Cinquante ans après, force est de constater que la couverture médiatique de l’anniversaire du demi-siècle de la tragédie n’aura guère innové. Si les médias ont largement couvert les diverses manifestations, ils ont rarement profité de l’occasion pour s’interroger sur les leçons du passé qui pourraient questionner le présent. Ainsi, si plus personne ne peut ignorer le déroulement factuel de la catastrophe décrit quasi minute par minute, ni l’héroïsme des sauveteurs et le désespoir des familles, qui pourra expliquer l’absence d’investissement dans la sécurité au nom d’une rentabilité exacerbée par une fermeture programmée ? On est donc resté principalement dans le registre de la « fait diversification », comme l’illustre la personnification de l’événement qui fut particulièrement poussée avec « le renard du Cazier » côtoyant « l’ange de Marcinelle » et la multiplication des portraits individuels des familles de victimes, restées en Belgique ou retournées en Italie, permettant de jouer à fond sur le registre émotionnel.

Si les médias ont profité de l’événement pour élargir la réflexion sur les conditions scandaleuses dans lesquelles la main-d’œuvre italienne a été traitée à son arrivée, aucun lien n’a été fait avec l’immigration actuelle. De même, et de manière encore plus significative, ce n’est que de manière très minime qu’une réflexion plus globale a été faite sur le scandale du procès qui a suivi et sur les bénéfices de l’industrie charbonnière. Le livre dénonçant ces faits [1] étant certes évoqué, mais loin derrière la visite royale ou le spectacle monté par Franco Dragone... À cet égard le dossier publié par le groupe Sud Presse est très illustratif. Sur 51 pages, on y multiplie les portraits individuels, les anecdotes... et sur les responsabilités on accorde quasi autant d’importance à la personnalité du mineur qui aurait été à l’origine de la catastrophe qu’aux questions de rentabilité et de sécurité. Et comme pour le procès, seul le livre des historiens du Cazier est mentionné, celui plus critique n’étant même pas cité. De même, n’est-il pas significatif que la brochure Dans l’enfer d’une mine belge. Le Bois du Cazier à Marcinelle, où Jean Van Lierde dénonce (en 1953 !) les conditions de travail inhumaines et le manque de volonté de la direction d’assurer une sécurité globale en poussant à la productivité maximale, n’ait jamais été mentionnée ?

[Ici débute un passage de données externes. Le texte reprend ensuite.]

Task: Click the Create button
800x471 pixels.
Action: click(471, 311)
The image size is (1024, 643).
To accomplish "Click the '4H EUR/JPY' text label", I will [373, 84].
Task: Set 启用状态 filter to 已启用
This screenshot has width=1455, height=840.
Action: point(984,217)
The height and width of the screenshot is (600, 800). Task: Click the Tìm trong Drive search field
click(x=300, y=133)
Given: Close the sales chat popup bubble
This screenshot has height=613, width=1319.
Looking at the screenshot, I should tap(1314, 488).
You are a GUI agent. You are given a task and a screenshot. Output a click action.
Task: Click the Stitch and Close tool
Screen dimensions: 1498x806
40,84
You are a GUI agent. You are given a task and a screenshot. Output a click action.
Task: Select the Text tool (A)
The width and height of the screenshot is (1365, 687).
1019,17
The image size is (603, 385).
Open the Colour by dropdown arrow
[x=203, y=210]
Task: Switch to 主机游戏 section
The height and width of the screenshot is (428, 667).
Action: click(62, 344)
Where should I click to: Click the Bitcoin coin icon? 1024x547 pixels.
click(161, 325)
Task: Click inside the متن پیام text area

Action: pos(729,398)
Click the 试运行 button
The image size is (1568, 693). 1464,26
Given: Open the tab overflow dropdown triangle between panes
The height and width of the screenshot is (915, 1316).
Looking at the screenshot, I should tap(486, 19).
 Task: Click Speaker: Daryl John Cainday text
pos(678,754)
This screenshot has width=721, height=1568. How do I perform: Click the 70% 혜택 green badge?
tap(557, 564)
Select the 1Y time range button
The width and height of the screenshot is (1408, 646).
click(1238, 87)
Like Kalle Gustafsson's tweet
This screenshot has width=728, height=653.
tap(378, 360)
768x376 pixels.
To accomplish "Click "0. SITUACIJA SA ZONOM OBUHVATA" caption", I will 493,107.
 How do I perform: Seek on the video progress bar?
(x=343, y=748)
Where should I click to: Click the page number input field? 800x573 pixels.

Or, comme le disent très justement Frédéric Cotton et Thierry Discepolo dans leur avant-propos à la traduction française de l’autobiographie de l’historien américain Howard Zinn, « C’est l’affirmation d’un point de vue intégrant une analyse sociale et critique — contre l’histoire comme ‘description’ — qui nous offre seul contrôle d’une subjectivité constitutive de nos activités » [2].


[1] Marie Louise De Roeck, Julie Urbain et Paul Lootens, Tutti cadaveri. Le procès de la catastrophe du Bois du Cazier à Marcinelle, Bruxelles, Aden, 2006. Un autre livre a été publié, à caractère moins polémique, par des historiens attachés au site du Cazier : Alain Forti et Christian Joosten, Cazier judiciaire, Bruxelles, Luc Pire, 2006.

[2] Howard Zinn, L’impossible neutralité. Autobiographie d’un historien et militant, Marseille, Agone, 2006.